BESİCİ ÇAĞLAR BAYAZIT: DEVLETTEN KOYUNCULARI DESTEKLEMELERİNİ İSTİYORUZ
Besici Çağlar Bayazıt, kesim fiyatlarındaki adaletsizliğe dikkat çekerek, “Devletten koyuncuları desteklemelerini istiyoruz. Hayvanlar şu an 420 liradan kısma gidiyor ancak biz bu fiyatı göremiyoruz. Mezbahadaki kesim fiyatını biz görmüyoruz. Vatandaş kasapta eti 550-600-650 liraya alıyor. Ancak bize geldiğinde bu hayvanı 6 bin 7 bin liraya veriyorlar” dedi.
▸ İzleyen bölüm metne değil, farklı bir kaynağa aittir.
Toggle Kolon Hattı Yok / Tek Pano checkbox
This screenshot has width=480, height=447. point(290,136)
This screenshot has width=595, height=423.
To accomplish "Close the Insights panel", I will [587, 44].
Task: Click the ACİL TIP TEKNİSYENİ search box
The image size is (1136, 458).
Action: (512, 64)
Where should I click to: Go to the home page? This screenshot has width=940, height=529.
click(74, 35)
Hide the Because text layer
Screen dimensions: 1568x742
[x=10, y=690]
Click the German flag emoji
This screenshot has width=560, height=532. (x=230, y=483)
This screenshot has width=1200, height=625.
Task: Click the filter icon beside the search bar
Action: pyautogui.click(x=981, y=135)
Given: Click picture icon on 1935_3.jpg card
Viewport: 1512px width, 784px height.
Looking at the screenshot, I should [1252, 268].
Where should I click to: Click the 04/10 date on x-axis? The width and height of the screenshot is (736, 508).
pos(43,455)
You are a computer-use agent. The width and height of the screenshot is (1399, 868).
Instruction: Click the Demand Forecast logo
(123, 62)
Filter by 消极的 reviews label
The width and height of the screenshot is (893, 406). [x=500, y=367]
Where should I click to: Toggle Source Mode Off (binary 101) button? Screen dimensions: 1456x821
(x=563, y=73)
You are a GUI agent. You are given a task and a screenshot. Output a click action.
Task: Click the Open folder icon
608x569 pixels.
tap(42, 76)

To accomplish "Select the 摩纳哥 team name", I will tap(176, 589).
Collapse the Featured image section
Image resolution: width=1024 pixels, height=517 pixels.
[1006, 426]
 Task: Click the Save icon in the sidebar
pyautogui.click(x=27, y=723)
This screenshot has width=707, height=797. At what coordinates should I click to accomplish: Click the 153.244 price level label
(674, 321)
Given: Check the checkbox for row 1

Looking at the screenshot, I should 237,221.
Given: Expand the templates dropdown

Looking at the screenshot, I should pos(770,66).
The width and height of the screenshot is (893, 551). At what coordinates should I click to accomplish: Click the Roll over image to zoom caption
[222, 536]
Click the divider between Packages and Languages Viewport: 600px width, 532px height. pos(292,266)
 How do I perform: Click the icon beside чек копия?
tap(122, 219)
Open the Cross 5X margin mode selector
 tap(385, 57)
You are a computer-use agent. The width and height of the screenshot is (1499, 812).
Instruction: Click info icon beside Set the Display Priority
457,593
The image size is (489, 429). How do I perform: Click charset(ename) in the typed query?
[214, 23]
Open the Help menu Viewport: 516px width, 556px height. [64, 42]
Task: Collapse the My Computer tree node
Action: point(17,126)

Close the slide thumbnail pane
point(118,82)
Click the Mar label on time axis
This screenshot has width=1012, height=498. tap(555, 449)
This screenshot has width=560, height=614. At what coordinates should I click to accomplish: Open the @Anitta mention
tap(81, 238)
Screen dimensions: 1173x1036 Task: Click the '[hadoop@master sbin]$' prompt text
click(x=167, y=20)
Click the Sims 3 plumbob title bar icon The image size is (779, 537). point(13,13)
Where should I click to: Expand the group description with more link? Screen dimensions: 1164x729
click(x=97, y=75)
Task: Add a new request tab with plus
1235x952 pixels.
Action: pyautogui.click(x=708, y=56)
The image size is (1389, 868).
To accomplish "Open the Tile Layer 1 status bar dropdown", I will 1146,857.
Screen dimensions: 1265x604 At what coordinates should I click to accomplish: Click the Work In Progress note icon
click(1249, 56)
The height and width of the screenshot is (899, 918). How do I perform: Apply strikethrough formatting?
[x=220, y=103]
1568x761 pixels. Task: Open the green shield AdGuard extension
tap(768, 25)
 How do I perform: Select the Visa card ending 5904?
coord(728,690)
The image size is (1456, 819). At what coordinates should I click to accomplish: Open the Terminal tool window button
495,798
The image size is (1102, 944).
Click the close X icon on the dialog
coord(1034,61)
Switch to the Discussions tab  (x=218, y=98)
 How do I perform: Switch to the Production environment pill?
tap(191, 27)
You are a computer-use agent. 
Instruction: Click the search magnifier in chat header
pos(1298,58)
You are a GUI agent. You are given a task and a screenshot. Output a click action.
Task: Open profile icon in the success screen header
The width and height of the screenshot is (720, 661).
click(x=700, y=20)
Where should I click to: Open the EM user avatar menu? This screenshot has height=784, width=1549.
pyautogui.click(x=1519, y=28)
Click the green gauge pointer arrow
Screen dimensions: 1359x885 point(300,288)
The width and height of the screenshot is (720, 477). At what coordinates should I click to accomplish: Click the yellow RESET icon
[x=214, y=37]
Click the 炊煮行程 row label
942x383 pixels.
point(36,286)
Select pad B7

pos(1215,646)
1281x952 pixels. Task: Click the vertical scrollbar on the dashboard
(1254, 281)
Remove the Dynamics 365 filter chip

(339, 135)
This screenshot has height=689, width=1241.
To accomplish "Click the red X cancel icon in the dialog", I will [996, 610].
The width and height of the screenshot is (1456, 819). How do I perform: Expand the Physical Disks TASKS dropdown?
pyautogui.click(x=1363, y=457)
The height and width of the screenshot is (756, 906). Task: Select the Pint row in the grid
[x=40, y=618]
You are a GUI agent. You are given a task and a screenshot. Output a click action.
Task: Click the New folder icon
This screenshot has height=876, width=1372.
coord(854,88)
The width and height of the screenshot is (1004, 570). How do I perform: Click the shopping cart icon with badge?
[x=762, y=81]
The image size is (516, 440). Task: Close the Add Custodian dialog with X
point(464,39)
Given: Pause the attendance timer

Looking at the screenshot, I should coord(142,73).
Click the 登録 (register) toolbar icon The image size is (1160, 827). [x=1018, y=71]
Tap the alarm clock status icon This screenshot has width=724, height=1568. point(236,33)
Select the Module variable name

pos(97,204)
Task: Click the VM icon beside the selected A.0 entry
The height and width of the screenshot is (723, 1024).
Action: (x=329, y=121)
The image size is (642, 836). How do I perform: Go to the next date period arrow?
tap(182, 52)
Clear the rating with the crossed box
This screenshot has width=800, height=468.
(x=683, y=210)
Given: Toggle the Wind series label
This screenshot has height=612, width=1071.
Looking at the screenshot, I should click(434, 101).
ÖMER FETHİ GÜRER: TARIM AKP İLE PROBLEMLİ KILINDI
CHP Milletvekili Ömer Fethi Gürer, “Tarım AKP ile problemli kılındı. 2010 yılında başlayan ithal hayvan ve et uygulamaları her değişen Bakan tarafından üç yılda bitecek denildi, fakat bitmedi. Son iki yılda 1 milyon 200 bin baş hayvan ithal edildi. 2025 yılında da ithalatın sürmesi için Cumhurbaşkanı talimat verdi. İthalatın hayvancılıkta tahlil olmadığı artık görülmelidir. Tarım, ülkemizde hakikat desteklemelerle planlanarak, kamucu bir anlayışla ele alınmadıkça sıkıntılar bitmez. Büyükbaş hayvancılık yerine koyunculukla et açığının azalacağı söyleniyor, lakin son aylarda kesimhanelerde koyun eti, büyükbaş hayvan eti fiyatını geçti. O nedenle koyun yetiştiriciliğinin artırılması için besicinin sesi duyulmalı ve yem konusunda sübvanse edecek, yüzde 50 oranında iktidarın karşılayacağı bir sürece muhtaçlık vardır” biçiminde konuştu.